We can write equation as,

$\sf \implies T_{r + 1} \ = \ ^{9}C_{r} (2x)^{9 - r} . \bigg(\dfrac{-1}{3x^{2} } \bigg)^{r}$

$\sf \implies T_{r + 1} \ = (-1)^{r} \ ^{9} C_{r} (2^{9 - r} ).(x^{9 - r} ) . \bigg(\dfrac{1}{3^{r}.x^{2r} } \bigg)$

$\sf \implies T_{r + 1} \ = (-1)^{r} \ ^{9} C_{r} (2^{9 - r} ).(x^{9 - r} ) . (3^{-r} ).(x^{-2r} )$

$\sf \implies T_{r + 1} \ = (-1)^{r} \ ^{9} C_{r} (2^{9 - r} ).(x^{9 - 3r} ) .(3^{-r} )$

$\sf \implies 9 - 3r = 0.$

$\sf \implies 9 = 3r.$

$\sf \implies t = 3.$

$\sf \implies T_{r + 1} = 3 + 1 = 4th \ term.$

Put the value of r = 3 in equation, we get.
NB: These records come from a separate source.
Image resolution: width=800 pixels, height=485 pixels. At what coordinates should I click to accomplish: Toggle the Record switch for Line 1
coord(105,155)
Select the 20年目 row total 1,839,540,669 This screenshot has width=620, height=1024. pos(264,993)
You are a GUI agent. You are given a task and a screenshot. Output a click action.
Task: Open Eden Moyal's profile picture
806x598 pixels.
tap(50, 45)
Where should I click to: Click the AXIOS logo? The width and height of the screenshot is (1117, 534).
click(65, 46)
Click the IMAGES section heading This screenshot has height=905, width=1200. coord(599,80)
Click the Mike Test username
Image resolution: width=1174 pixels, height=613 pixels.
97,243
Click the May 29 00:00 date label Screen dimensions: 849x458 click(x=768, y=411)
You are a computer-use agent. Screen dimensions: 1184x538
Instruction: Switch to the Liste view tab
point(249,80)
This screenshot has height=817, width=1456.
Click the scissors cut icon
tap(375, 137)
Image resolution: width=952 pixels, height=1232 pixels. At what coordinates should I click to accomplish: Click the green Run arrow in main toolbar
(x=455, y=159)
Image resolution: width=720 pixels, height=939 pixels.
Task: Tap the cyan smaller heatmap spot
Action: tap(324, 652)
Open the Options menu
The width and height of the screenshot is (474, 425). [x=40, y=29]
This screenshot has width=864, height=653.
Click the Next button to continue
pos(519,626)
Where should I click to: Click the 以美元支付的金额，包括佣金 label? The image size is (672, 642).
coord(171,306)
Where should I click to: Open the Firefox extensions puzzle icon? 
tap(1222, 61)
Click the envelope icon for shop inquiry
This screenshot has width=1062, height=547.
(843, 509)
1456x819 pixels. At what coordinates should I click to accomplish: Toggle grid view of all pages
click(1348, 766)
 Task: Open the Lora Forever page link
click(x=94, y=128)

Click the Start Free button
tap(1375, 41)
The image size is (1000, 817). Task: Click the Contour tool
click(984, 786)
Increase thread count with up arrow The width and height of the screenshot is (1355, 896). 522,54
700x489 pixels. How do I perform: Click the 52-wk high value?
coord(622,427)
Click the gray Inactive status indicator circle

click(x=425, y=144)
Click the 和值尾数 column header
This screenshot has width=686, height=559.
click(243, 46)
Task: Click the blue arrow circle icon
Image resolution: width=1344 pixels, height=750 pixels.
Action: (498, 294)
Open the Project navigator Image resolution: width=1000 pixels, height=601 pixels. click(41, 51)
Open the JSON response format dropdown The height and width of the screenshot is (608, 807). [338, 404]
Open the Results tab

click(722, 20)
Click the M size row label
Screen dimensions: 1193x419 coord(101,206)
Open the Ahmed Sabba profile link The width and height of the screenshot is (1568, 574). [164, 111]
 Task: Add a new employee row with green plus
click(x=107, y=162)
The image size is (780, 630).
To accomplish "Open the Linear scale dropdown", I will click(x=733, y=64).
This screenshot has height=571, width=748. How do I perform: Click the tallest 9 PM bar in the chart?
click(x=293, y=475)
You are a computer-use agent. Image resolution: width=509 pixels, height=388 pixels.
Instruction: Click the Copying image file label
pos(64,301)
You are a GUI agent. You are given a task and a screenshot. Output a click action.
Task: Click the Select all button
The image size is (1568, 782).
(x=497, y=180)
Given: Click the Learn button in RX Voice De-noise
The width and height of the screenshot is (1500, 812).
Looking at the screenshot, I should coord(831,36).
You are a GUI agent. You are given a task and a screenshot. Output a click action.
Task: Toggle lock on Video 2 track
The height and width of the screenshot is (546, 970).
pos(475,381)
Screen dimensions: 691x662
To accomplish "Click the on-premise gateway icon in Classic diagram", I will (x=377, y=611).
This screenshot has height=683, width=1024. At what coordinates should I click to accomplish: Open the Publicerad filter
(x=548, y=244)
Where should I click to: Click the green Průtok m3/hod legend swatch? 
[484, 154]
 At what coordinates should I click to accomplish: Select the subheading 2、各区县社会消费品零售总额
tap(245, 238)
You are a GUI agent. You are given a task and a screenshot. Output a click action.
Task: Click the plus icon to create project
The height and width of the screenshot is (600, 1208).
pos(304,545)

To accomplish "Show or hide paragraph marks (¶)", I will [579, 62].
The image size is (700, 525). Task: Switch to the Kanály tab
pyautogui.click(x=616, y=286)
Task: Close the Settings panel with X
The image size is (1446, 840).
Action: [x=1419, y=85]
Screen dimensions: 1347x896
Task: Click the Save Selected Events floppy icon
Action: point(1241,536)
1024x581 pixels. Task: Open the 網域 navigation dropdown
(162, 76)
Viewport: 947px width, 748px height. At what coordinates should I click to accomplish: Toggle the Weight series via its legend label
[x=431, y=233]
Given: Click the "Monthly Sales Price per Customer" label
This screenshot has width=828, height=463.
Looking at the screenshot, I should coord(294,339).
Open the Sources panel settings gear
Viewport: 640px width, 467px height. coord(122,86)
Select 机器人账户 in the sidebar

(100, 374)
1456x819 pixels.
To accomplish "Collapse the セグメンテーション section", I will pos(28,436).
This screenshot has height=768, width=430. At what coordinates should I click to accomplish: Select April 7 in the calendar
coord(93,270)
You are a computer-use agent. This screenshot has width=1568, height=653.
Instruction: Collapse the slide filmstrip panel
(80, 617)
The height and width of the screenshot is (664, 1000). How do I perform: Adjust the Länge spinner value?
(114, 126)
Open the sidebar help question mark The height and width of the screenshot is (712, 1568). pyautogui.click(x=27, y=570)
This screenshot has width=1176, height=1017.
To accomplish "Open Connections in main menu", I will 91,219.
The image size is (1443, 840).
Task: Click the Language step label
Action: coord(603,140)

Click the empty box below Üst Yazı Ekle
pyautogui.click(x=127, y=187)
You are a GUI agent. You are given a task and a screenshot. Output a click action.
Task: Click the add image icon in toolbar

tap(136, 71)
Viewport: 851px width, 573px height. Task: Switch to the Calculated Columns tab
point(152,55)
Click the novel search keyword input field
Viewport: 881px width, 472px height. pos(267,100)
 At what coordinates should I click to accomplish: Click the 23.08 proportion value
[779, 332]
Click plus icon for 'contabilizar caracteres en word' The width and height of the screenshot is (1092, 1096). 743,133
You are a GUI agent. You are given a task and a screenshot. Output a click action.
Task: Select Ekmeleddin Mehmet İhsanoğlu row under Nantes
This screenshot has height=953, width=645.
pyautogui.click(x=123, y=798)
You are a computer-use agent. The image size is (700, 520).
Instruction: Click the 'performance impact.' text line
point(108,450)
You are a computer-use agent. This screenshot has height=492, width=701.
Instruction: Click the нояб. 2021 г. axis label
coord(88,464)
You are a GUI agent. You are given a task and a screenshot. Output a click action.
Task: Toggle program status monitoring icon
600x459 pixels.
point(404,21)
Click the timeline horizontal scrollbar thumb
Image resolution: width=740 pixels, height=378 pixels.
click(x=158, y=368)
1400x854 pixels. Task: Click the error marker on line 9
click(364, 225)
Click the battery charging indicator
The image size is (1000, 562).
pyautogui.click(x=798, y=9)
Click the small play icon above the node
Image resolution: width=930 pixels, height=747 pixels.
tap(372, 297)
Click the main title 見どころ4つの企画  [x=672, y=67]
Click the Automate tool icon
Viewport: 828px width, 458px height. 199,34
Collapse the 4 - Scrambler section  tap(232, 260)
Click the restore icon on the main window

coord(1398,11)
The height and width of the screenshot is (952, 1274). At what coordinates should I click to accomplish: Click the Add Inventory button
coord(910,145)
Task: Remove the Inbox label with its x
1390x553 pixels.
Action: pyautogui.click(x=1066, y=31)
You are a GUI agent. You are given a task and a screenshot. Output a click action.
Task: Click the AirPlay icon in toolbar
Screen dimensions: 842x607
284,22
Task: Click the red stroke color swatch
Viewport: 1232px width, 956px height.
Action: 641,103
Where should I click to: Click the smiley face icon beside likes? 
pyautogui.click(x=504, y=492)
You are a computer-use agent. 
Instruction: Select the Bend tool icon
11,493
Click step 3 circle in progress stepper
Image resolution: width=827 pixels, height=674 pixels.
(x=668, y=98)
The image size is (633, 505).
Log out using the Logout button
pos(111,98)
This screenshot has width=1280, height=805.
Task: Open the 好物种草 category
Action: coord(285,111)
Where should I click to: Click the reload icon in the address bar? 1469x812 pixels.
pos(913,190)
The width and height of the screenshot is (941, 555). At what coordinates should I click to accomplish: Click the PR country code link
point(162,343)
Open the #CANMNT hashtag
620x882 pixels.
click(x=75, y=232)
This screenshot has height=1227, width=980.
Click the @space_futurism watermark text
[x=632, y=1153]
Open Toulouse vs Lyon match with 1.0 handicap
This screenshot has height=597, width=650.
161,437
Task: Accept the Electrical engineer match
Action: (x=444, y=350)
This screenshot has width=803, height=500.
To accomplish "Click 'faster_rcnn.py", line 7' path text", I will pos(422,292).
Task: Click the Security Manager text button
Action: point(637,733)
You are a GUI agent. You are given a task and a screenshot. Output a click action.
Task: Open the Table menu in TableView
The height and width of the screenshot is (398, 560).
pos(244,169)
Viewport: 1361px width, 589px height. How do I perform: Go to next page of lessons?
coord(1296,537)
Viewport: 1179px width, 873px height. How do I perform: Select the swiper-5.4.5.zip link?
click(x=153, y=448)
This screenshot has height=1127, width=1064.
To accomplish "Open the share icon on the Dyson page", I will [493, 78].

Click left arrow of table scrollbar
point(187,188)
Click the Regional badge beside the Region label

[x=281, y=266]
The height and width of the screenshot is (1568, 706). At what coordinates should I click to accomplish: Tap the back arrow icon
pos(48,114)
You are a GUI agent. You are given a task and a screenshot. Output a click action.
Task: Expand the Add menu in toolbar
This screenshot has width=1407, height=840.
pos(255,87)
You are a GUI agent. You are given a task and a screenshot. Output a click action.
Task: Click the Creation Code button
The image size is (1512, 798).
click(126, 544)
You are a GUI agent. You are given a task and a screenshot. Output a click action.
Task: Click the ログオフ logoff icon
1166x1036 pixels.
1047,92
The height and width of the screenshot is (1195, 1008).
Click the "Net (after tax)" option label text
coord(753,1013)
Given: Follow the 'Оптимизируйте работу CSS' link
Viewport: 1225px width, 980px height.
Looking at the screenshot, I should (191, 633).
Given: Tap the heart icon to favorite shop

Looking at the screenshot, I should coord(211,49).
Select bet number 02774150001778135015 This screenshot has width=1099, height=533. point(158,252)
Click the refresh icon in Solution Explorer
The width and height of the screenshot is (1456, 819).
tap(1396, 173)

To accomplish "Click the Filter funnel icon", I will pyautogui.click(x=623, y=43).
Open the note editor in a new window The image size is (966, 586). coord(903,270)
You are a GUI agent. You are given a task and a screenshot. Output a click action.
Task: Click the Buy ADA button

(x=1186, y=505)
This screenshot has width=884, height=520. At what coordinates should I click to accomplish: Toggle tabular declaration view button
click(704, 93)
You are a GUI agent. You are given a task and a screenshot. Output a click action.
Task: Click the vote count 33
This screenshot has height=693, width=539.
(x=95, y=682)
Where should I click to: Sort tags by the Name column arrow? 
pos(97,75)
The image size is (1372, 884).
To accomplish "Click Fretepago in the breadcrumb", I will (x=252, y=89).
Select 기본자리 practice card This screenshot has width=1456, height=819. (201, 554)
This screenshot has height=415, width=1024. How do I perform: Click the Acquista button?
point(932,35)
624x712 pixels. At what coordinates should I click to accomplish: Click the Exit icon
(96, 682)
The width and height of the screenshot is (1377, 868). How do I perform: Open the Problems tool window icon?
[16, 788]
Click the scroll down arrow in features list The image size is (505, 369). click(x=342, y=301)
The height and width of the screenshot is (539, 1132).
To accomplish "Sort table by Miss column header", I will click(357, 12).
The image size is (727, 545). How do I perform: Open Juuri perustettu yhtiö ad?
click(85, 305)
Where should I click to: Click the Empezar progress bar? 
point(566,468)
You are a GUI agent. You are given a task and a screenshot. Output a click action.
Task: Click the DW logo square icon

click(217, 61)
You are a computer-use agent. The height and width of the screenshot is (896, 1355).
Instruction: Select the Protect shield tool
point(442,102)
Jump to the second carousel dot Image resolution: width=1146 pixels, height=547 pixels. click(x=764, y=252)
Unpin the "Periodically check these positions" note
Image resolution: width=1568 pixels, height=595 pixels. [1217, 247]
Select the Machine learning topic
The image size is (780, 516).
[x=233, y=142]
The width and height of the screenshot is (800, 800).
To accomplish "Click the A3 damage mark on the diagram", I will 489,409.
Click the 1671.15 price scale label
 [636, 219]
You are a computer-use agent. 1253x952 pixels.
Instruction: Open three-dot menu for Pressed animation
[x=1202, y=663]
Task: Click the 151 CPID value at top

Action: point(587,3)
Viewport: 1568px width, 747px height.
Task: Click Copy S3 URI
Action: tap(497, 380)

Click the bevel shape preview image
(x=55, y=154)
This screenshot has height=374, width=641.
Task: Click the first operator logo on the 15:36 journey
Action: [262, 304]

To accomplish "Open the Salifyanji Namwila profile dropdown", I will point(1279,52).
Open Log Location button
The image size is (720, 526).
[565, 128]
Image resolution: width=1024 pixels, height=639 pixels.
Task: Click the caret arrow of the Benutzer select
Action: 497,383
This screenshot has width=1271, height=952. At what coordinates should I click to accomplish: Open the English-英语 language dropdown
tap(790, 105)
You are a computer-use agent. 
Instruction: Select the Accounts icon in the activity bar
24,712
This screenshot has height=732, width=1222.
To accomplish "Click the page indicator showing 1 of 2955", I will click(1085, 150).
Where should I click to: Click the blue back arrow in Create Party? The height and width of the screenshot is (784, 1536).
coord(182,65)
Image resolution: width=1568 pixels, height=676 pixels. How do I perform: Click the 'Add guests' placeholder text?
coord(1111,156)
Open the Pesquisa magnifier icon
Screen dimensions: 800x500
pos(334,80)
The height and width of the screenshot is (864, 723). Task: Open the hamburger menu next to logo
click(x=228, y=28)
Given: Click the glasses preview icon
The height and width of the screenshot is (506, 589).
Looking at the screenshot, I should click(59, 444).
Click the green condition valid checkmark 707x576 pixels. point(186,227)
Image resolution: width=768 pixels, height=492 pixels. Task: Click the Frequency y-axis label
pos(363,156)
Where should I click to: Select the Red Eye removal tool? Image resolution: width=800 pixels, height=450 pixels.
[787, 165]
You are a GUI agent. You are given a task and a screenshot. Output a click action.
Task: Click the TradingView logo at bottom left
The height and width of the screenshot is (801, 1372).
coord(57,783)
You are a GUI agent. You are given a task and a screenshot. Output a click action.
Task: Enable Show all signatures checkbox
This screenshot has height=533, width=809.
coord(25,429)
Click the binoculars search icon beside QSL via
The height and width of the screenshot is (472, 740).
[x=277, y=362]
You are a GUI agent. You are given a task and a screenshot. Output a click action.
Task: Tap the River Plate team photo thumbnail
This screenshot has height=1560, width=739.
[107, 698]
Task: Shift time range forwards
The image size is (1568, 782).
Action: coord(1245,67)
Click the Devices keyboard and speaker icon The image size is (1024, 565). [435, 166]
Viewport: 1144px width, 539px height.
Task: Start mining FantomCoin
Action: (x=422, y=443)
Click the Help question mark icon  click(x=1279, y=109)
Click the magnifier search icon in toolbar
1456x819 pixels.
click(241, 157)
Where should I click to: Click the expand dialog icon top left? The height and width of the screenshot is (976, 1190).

$\sf \implies (-1)^{3} \ ^{9} C_{3} (2^{9 - 3} ).(3)^{-3}$

$\sf \implies (-1).^{9} C_{3} (2)^{6} .(3)^{-3}$

$\sf \implies (-1) \ ^{9} C_{3} (64)(-27).$

$\sf \implies ^{9} C_{3} (1728). = \ \dfrac{9 \times 8 \times 7 \times 6!}{3! \times 6!} \times 1728$

$\sf \implies \dfrac{9 \times 8 \times 7 }{3 \times 2 \times 1} \times 1728$

$\sf \implies \dfrac{504 \times 1728}{6} \ = 145,152$

                                                                                                                       

MORE INFORMATION.

Some important expansions.

(1) = (1 - x)⁻¹ = 1 + x + x² + x³ + . . . . . + x^(r) + . . .

General term = T(r + 1) = x^(r).

(2) = (1 + x)⁻¹ = 1 - x + x² - x³ + . . . . . (-x)^(r) + . . .

General term = T(r + 1) = (-x)^(r).

(3) = (1 - x)⁻² = 1 + 2x + 3x² + 4x³ + . . . . . + (r + 1)x^(r) + . . .

General term = T(r + 1) = (r + 1)x^(r).

(4) = (1 + x)⁻² = 1 - 2x + 3x² - 4x³ + . . . . + (r + 1)(-x)^(r) + . . .  .

General term = T(r + 1) = (r + 1)(-x)^(r).